No such efforts for visibility need be made in Basel, though that did not stop the Kunstmuseum Basel opening a controversial extension this year. The city’s heritage of private support of the arts over the decades has fostered a wealth of municipal institutions; the Kunstmuseum and its offshoot the Museum für Gegenwartskunst (Museum of Contemporary Art) as well as the Kunsthalle are among them. The latter’s international importance can be demonstrated by its leadership. In 2013, it was led by Adam Szymczyk, who left the role to curate Documenta 14. He was replaced by Elena Filipovic. The best known of the private foundations are the Fondation Beyeler just outside Basel (in Weil am Rhein), and the behemoth Schaulager, capable of staging ‘once-in-a-lifetime’ shows for artists such as Steve McQueen (2013). Herzog and de Meuron architects started in Basel and are still based there – their Monopoly-house-like forms (including the Schaulager) are dotted across the landscape.
Then, of course, there is Art Basel. The art fair or, more precisely, the numerous art fairs and their exhibitors that occupy the city like a circus for one frenetic week each June. Unusually, Basel’s fair centre is right in the middle of things, so the local galleries actually do benefit from the incursion of collectors, dealers and artists.
Signalling the city’s current energy, Anne Mosseri-Marlio Galerie relocated from Zurich in 2013. This year, Jean-Claude Freymond-Guth made the same city swap, moving to an underground location close to the fair centre, and Alys Williams opened an outpost of the London gallery Vitrine. The young gallerists at Weiss Falk also set up shop.
The non-commercial scene is also vibrant. For example, SALTS situated across the Rhine from the Tinguely Museum (another private institution, funded by the pharmaceutical giant Roche), is run by Samuel Leuenberger and Elise Lammer. (Leuenberger is also curator of Art Basel’s Parcours programme.) The Ausstellungsraum Klingenthal is based in a former barracks in the centre of town, while Schwarzwaldallee lies further out in the shadow of the Novartis Campus, a prestige site dotted with star-architect designs and significant sculptural installations.
The energy carries through to the Fachhochschule Nordwestschweiz (FHNW) Art Institute, particularly since curator Chus Martinez became head in 2014. The Spanish dynamo took charge as the school moved into newly refurbished premises located on the Dreispitz creative campus.

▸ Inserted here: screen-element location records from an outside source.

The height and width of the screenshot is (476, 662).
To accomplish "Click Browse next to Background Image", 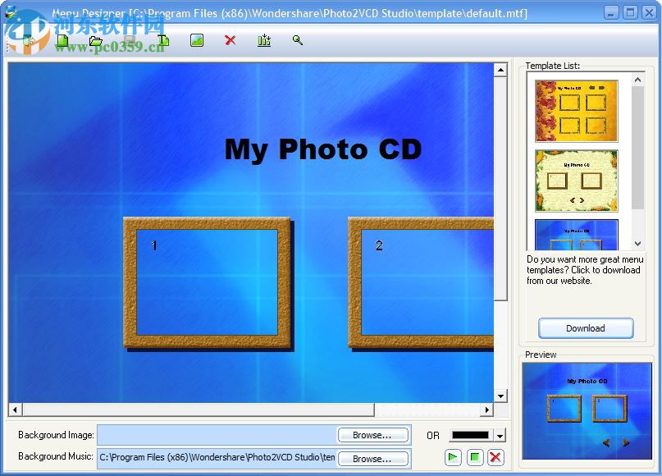I will [373, 435].
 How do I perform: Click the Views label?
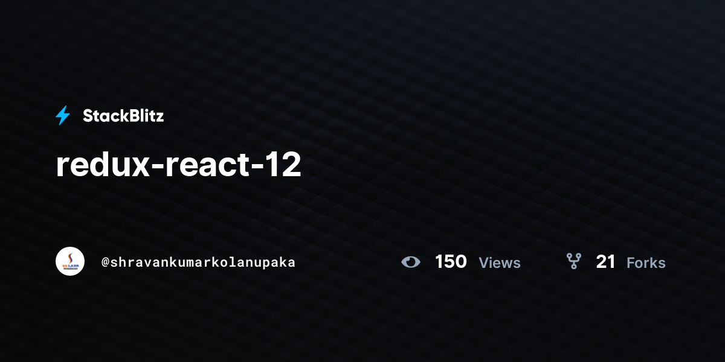500,263
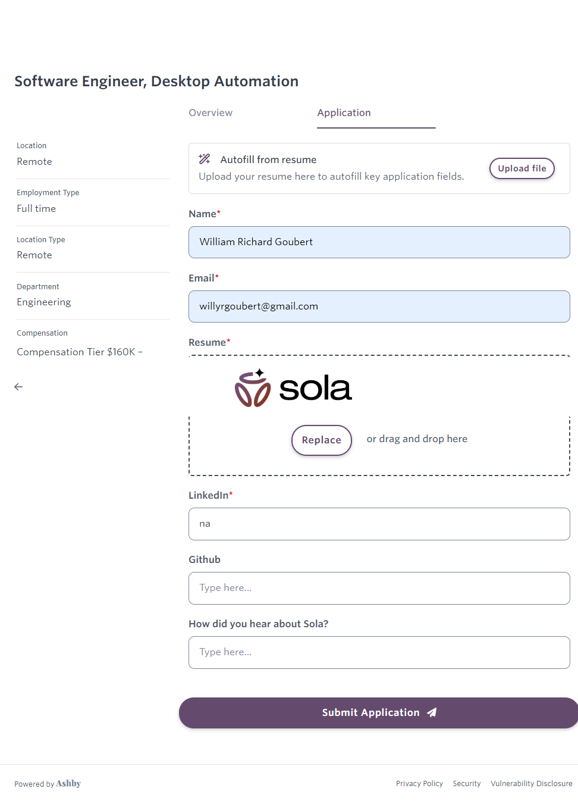Click the Sola logo image
The height and width of the screenshot is (804, 578).
tap(293, 388)
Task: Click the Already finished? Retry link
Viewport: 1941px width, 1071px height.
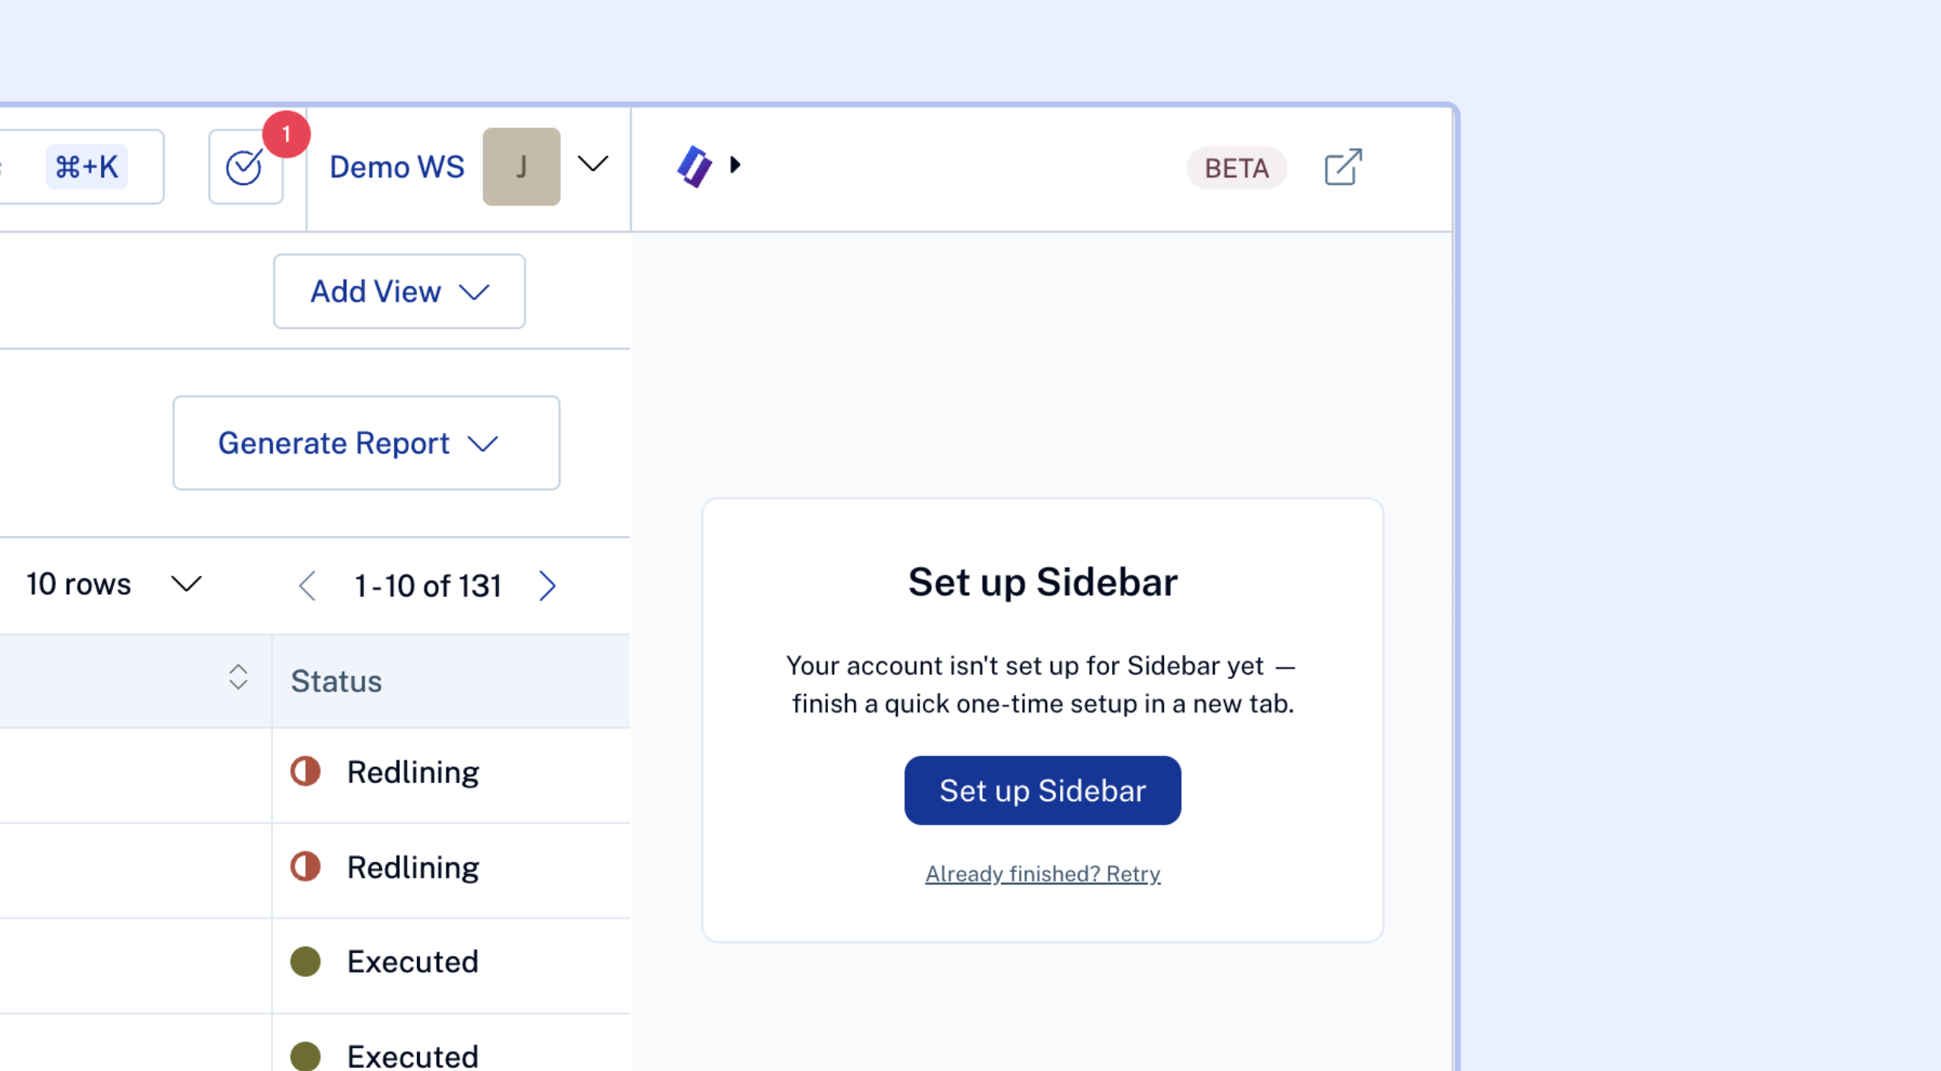Action: pos(1043,874)
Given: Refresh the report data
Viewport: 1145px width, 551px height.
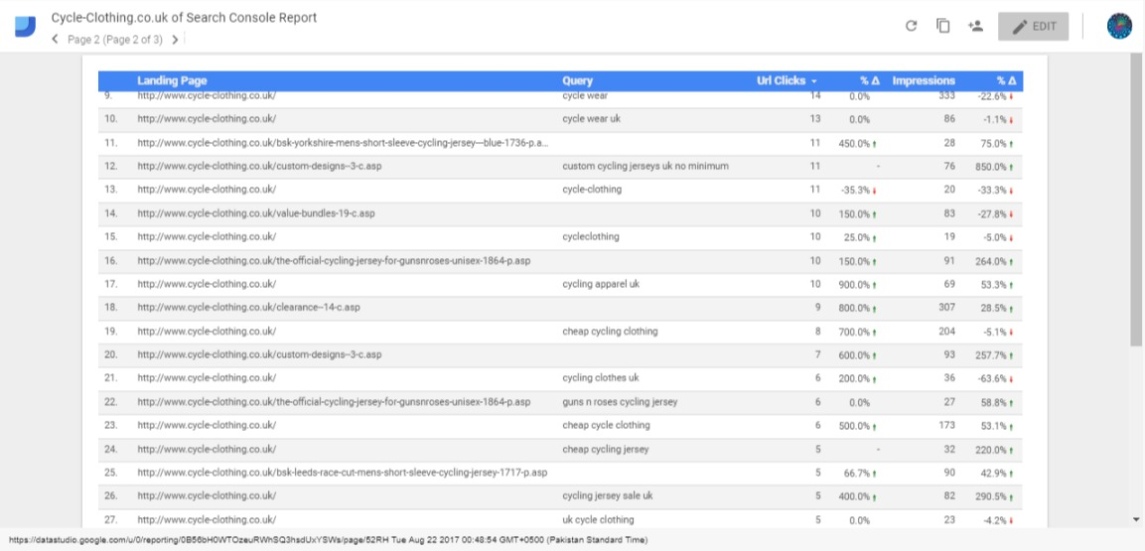Looking at the screenshot, I should 911,27.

The site, owned by the Christoph Merian Foundation, still has industrial users, while also accommodating not only the art school and other art institutions, such as Haus der elektronischen Künste (HeK). The Schaulager is a few steps away, and the Kunsthaus Baselland is drumming up support to move from just outside the Basel-City Canton into a new building on the Dreispitz too. At the Art Institute, photography is embedded in fine art courses, though all Swiss art schools offer MA students the opportunity to attend seminars in other schools, so exchange between Lausanne and Basel is, in fact, quite feasible.
Rarely do city authorities, private donors and institutions cooperate in their support of the arts to the degree they do in Basel, though other cities – like Lausanne – clearly recognise the draw of impressive cultural venues. Basel and Lausanne will remain resolutely separated by the Röstigraben, and in doing so retain their individuality. In the Swiss Federation cantons are happy to be different together. It’s up to young actors in the art field to build their own bridges, and they have the tools they need at their disposal.